But what does that even mean?  What is mammon, precisely?  Mammon is avarice, an excessive love for money that treats money as a false god.  We don’t have to tax our imaginations too much to see what mammon might look like today.  It could be spending too many hours at work and not seeing your children grow up.  It could be a covetous desire for the very latest gadget, or the biggest flat-screen television, or the car with all the bells and whistles.  Money, career, gadgets, cars … none of these things are evil in themselves.  When we turn them into a goal that surpasses God such that they become gods in themselves, then we are serving mammon – our lives our way out of whack.

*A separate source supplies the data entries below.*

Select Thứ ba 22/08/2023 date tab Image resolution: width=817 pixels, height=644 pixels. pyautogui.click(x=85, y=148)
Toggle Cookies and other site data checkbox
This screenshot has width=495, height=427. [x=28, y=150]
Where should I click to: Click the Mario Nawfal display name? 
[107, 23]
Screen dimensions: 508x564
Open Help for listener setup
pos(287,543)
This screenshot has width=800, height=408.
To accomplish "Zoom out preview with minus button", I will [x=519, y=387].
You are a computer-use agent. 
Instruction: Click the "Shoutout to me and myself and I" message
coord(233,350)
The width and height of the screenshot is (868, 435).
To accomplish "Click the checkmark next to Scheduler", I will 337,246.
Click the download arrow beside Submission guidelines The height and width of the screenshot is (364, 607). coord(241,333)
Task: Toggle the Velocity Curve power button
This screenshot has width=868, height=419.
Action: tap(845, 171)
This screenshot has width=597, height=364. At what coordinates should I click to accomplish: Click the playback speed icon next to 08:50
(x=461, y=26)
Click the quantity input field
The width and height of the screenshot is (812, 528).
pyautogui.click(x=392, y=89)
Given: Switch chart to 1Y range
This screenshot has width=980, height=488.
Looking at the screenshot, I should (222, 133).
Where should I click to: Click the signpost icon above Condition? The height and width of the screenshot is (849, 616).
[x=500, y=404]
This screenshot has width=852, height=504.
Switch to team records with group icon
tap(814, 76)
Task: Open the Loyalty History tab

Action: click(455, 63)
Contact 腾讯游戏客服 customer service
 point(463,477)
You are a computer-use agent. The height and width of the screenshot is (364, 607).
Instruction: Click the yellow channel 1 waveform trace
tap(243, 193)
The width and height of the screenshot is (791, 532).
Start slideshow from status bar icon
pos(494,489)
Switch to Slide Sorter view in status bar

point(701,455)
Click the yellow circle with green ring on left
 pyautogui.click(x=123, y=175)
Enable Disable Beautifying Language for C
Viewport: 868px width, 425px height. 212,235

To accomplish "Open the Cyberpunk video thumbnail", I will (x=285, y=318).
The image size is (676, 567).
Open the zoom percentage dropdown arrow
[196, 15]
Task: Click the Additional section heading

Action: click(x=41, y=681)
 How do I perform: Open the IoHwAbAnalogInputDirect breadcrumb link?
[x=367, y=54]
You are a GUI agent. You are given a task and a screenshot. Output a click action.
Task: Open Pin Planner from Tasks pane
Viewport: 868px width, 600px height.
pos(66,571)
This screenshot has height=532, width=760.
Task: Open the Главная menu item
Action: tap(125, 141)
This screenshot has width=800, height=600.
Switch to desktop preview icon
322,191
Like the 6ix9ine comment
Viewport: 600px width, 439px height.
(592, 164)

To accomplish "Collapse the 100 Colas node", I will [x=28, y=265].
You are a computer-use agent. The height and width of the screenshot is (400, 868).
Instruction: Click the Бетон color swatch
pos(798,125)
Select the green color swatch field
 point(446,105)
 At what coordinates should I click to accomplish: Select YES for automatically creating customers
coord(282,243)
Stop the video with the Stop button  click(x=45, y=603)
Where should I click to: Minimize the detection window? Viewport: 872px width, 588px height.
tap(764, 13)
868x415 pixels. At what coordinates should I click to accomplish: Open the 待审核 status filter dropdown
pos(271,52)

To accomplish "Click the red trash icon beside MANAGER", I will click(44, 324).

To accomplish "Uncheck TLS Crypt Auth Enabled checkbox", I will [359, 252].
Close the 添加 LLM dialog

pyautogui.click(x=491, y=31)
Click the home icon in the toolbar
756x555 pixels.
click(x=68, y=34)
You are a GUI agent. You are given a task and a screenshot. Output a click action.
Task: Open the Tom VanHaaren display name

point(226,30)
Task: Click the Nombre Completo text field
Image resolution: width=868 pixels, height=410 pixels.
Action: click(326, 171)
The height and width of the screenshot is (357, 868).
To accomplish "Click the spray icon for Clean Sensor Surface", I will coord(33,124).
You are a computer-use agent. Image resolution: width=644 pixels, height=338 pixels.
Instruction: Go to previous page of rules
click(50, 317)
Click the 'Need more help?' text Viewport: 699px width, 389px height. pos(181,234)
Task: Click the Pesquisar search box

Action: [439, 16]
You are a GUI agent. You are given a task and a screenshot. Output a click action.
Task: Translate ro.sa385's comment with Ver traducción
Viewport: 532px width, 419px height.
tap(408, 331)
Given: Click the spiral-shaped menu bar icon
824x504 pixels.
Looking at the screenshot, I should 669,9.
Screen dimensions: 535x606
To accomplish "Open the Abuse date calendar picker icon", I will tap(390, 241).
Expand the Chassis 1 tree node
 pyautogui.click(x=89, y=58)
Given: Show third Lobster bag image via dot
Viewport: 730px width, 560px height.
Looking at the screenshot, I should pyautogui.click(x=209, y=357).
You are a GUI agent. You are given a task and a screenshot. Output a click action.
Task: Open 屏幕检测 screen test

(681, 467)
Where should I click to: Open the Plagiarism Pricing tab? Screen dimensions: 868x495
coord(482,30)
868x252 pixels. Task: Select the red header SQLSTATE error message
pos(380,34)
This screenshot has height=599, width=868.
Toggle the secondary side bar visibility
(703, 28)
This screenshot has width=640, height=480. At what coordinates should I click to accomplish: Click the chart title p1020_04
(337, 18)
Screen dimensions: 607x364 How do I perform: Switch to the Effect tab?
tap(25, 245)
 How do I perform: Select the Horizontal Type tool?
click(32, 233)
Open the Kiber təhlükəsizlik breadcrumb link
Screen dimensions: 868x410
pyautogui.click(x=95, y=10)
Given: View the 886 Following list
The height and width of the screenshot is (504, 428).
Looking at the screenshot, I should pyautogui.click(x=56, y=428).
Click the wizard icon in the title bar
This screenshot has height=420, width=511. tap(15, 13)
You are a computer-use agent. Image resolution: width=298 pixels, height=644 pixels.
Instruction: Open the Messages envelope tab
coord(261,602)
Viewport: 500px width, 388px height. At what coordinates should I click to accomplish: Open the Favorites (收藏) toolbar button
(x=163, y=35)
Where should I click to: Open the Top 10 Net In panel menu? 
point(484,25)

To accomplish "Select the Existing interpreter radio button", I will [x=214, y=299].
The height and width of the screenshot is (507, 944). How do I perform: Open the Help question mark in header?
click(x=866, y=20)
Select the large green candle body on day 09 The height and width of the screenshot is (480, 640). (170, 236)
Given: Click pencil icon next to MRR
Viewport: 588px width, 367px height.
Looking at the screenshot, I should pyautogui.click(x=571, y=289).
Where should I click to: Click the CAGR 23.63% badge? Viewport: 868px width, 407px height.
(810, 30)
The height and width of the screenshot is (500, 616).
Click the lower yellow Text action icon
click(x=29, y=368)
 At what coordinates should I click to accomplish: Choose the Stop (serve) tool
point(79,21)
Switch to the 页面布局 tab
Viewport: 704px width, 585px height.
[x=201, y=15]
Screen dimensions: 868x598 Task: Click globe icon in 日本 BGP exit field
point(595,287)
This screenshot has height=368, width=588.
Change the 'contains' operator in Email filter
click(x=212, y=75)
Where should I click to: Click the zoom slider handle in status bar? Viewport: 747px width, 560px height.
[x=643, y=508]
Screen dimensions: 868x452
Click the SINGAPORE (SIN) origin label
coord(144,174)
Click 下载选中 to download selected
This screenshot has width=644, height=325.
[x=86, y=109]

And usually when things are this far out of whack, someone is paying the price.  It could be our families who are growing up not only with a basically absent parent, but also a skewed idea of what is really important in life.  Or maybe we desire clothing or other goods at the very cheapest prices such that the cost is someone in a foreign land – perhaps even a child – working in a sweatshop hours on end for very little pay so that we can have them.  Our desire for all the shiny gadgets may come at the cost of what they do to the environment, or at the cost of feeding the poor.  Mammon creeps its way into our lives so easily, and we cannot serve both God and mammon.

So if we’re just here in church for the hour, and we cannot wait to get out of here and get to Best Buy, then we’re as bad as the people trampling the needy in our first reading.  If we leave this place and forget what we’ve been taught, quickly returning to unjust business practices on Monday morning, then we are serving mammon, not God.

The Catholic image of worship and prayer is summed up in the Latin phrase lex orandi, lex credendi, which loosely-translated means “what we pray, we believe.”  So our vision of worship is that it doesn’t stop when we say “Amen” – our worship goes on into our daily lives.  In fact, when we say, “Go in peace to love and serve the Lord” our worship has only just begun, because we only truly worship God when we live the Gospel and put our money where our mouth is.